Summermeadowflowers · 27/10/2023 11:46

snickersandmarsandbounty · 27/10/2023 10:20

I do wonder about Sutcliffes’s wife, it’s v hard to believe she didn’t know it was him. We were all told to question where a male relative was after a murder and be suspicious of everyone

I don’t know, I was thinking about this yesterday when I was catching up on Mondays episode. DH has been away this week and he often is away. He is at work but he could be having a whole other life I wouldn’t know about. I’m not obviously suggesting he is; but he could be and I would not know.

Blondeshavemorefun · 27/10/2023 12:45

I think it's very hard to think the man you love is a killer - most woman would say alibi their husband thinking no way he could attack and kill

OP posts:
Meltinthemiddle · 27/10/2023 16:24

Was there any violence in the marriage? I do wonder if she had a suspicion especially if he was working on the same dates of the murders. Was he a totally different person with her.

Judydoes2 · 27/10/2023 17:47

I've never seen any mentioned @Meltinthemiddle and I've shamedly been fascinated with this for a long time.

I think he probably manipulated her into believing his every word and took advantage of her mental illness.

AInightingale · 27/10/2023 17:50

I think I recall reading that Sonia attacked Sutcliffe occasionally and he had to restrain her. I mean, you'd hardly take his word for it, so God knows what the truth was. But she did suffer from schizophrenia so may have had violent outbursts.

Sutcliffe did come from a horrible brutal home with a thug of a father though.

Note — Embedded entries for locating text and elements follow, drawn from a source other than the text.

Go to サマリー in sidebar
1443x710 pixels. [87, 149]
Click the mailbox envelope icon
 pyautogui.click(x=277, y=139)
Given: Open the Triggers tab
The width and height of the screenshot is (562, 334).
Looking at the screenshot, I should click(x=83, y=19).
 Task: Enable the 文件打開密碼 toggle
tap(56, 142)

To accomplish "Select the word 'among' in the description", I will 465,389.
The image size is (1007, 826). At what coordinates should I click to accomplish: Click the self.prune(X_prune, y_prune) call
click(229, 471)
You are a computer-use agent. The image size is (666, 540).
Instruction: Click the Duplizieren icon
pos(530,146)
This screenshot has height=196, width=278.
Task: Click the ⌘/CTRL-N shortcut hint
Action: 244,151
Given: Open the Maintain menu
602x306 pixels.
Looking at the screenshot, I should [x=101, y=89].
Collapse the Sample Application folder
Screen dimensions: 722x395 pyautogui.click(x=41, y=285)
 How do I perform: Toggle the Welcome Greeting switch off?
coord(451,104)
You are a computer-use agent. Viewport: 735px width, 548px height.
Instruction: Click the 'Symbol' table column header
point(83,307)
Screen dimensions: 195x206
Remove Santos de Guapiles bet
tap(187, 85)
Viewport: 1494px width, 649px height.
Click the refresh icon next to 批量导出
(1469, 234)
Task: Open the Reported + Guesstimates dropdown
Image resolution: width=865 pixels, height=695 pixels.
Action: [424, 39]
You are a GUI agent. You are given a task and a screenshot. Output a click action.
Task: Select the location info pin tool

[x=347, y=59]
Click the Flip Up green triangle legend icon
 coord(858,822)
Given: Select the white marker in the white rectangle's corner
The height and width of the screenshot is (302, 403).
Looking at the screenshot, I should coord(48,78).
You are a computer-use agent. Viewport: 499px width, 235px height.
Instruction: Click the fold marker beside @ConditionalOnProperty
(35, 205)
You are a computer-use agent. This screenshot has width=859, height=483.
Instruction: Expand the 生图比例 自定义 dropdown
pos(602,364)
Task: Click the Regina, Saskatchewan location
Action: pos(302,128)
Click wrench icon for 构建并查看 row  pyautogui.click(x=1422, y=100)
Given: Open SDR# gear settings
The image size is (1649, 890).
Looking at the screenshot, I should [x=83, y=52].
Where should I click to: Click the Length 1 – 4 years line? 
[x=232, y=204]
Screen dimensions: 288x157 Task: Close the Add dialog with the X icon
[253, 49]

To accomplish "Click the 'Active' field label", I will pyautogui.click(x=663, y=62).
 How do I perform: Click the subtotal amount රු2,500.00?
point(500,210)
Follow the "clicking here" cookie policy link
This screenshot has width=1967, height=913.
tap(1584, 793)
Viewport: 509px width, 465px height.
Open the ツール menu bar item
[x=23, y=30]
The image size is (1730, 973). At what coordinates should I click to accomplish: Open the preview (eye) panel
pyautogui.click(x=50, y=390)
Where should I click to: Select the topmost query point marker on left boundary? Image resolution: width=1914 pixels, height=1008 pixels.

SydneyCarton · 30/10/2023 16:21

@Emotionalsupportviper PACE is 1984 so not in force at the time. I think the reality was a bit less dramatic than in the drama but Dick Holland did admit later that the police sailed pretty close to the wind with how they treated Hawkshaw. They had to let him go eventually as there was no forensic evidence to link him to the killings but kept him under surveillance for a time until he was alibied.

After the last murder (Jacqueline Hill) Mrs Thatcher wanted to take personal charge of the investigation 😬I do wonder if there had been more senior policewomen at the time and less male egos throwing their weight around whether the investigation would have been different. by the end the whole thing was a complete mess with no clear focus and senior officers refusing to delegate, wading through routine admin instead of providing strategy.

@Judydoes2 I really enjoyed This is Personal, I must dig it out again. The actor who played Holland in that is also the voice of Peppa Pig's dad... Confused

LadyEloise1 · 30/10/2023 16:41

Flippin Virgin Tv with no subtitles. Watching in Ireland 3 days after it's aired in UK.
The sound is so poor it was like watching a silent movie.